Maroc : Une « Botox Party » organisée à Marrakech
Par Ristel Edimo
Du jamais vu au Maroc. Jusque là, c'était un phénomène récurrent dans les grandes villes américaines et européennes, mais il y a moins de deux mois, une Botox Party a été organisée à Marrakech. Elle a vu la participation de nombreux citadins et le corps médical se dit inquiet. D'autant que les responsables alertés ont tout de même permis la tenue de cet évènement en dépit de la loi au Maroc.
Le 2 juin dernier, Marrakech a abrité un évènement on ne peut plus particulier: une « Botox Party ». La soirée était présentée comme « la première du genre en Afrique ». L’affaire a été relatée par les Echos quotidien, pourtant largement diffusée au sein de la communauté de Marrakech. D'ailleurs, le portail SidiMarrakech en a fait la publicité.
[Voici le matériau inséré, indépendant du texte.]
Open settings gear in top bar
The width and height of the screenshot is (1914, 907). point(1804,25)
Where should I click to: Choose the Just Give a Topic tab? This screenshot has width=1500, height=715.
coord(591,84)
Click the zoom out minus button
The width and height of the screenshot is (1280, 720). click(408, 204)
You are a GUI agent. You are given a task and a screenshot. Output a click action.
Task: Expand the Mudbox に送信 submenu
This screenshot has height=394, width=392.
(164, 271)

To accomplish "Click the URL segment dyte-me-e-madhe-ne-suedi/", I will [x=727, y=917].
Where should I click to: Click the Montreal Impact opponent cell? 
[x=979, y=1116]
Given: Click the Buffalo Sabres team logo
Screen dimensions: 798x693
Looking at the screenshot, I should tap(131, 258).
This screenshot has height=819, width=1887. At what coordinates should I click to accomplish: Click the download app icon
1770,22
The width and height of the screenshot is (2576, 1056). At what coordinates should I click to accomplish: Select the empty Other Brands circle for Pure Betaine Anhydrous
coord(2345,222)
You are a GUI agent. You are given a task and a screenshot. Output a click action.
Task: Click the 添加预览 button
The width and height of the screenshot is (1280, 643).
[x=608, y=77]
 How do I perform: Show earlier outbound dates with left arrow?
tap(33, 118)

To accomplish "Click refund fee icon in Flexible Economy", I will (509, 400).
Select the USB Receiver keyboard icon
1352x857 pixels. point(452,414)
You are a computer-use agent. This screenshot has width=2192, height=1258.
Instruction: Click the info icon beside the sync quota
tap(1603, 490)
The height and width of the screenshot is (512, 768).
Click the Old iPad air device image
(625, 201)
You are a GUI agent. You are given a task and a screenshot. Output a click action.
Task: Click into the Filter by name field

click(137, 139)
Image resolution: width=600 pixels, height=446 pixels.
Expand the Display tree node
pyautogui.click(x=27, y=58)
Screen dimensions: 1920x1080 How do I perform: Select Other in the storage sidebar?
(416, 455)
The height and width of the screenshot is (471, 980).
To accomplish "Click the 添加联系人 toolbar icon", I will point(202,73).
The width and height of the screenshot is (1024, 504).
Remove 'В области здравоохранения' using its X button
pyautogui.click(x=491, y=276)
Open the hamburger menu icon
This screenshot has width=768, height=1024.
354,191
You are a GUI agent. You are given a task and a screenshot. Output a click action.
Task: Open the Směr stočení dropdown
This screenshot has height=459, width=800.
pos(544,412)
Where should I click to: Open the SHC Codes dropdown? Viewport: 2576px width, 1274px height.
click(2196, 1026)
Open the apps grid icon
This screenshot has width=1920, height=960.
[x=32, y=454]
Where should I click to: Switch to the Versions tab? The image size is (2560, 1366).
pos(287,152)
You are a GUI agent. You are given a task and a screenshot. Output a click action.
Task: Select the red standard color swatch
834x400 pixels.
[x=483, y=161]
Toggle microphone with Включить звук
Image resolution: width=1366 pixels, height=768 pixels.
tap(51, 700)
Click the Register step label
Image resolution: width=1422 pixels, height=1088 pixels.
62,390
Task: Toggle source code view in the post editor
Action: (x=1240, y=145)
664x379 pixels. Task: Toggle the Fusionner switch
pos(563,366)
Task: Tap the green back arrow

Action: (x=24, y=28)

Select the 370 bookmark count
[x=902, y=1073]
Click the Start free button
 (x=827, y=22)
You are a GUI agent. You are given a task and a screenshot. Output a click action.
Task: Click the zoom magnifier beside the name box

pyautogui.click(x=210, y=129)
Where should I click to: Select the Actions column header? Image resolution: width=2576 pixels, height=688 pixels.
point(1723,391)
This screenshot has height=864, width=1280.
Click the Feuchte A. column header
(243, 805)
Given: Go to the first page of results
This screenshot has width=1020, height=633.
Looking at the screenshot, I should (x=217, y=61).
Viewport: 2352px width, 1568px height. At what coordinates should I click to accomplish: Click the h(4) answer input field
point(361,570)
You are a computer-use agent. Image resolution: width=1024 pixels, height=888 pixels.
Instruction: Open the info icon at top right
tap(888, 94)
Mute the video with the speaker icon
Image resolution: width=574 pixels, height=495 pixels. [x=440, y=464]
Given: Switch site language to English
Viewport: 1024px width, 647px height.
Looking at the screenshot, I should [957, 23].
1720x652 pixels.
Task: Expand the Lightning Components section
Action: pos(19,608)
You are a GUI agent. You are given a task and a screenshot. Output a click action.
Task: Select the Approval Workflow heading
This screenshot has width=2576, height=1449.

« Botox Party », qu’est-ce donc ? Il s’agit de soirée au cours desquelles des personnes peuvent recevoir des soins médicaux esthétiques, via les services d’un chirurgien esthétique, dans une ambiance festive. Le concept est né aux Etats-Unis avant de s’exporter en Europe. La soirée de Marrakech, qui a réuni quelques 400 participants, s’est déroulée en présence d’un médecin de la place, d’un anesthésiste, d’une infirmière, dans un somptueux hôtel de la ville ocre . La page Facebook dédié à l’évènement montre en effet que dès son annonce, il a suscité l’intérêt d’un bon nombre de Marrakchis.
« Des soirées qui choquent au Maroc »
L’initiateur de cet évènement est un Français résidant à Marrakech, Michael Bizet. Il se fait communément appelé Mickey. Son but : « faire des soirées qui choquent dans une certaine limite au Maroc ». « Je voulais accentuer la curiosité des gens et le ‘Botox’ était le sujet idéal pour ça », affirme-t-il dans une interview. Les images de cette soirée circulent sur Facebook, mais aucune d’elles ne présentent des séances d’injection.
« Il faut que les responsables réagissent »
Cet évènement a bel et bien eu lieu. Pourtant, la loi n°10-94 relative à l’exercice de la médecine interdit ce genre de pratique, souligne à Les Echos quotidien Kamal Iraqui Houssaini, président de la Société marocaine de chirurgie esthétique. Cette loi stipule que le médecin ne peut exercer que dans un lieu dédié. Or, la « Botox Party » de Marrakech s’est déroulée dans un hôtel. Et même si l’organisateur de la soirée dit qu’une salle a été aménagée avec toutes les conditions médicales requises, M. Houssaini estime que l’hôtel « n’est pas un lieu destiné à des actes médicaux et ne dispose pas d’équipements dédiés », sachant que « ces injections peuvent être sujet à de graves problèmes ou d’énormes malaises ». Aussi, déplore-t-il le fait qu’aucun de ces patients n'a préalablement consulté, alors que c’est un impératif pour les injections de toxine botulique.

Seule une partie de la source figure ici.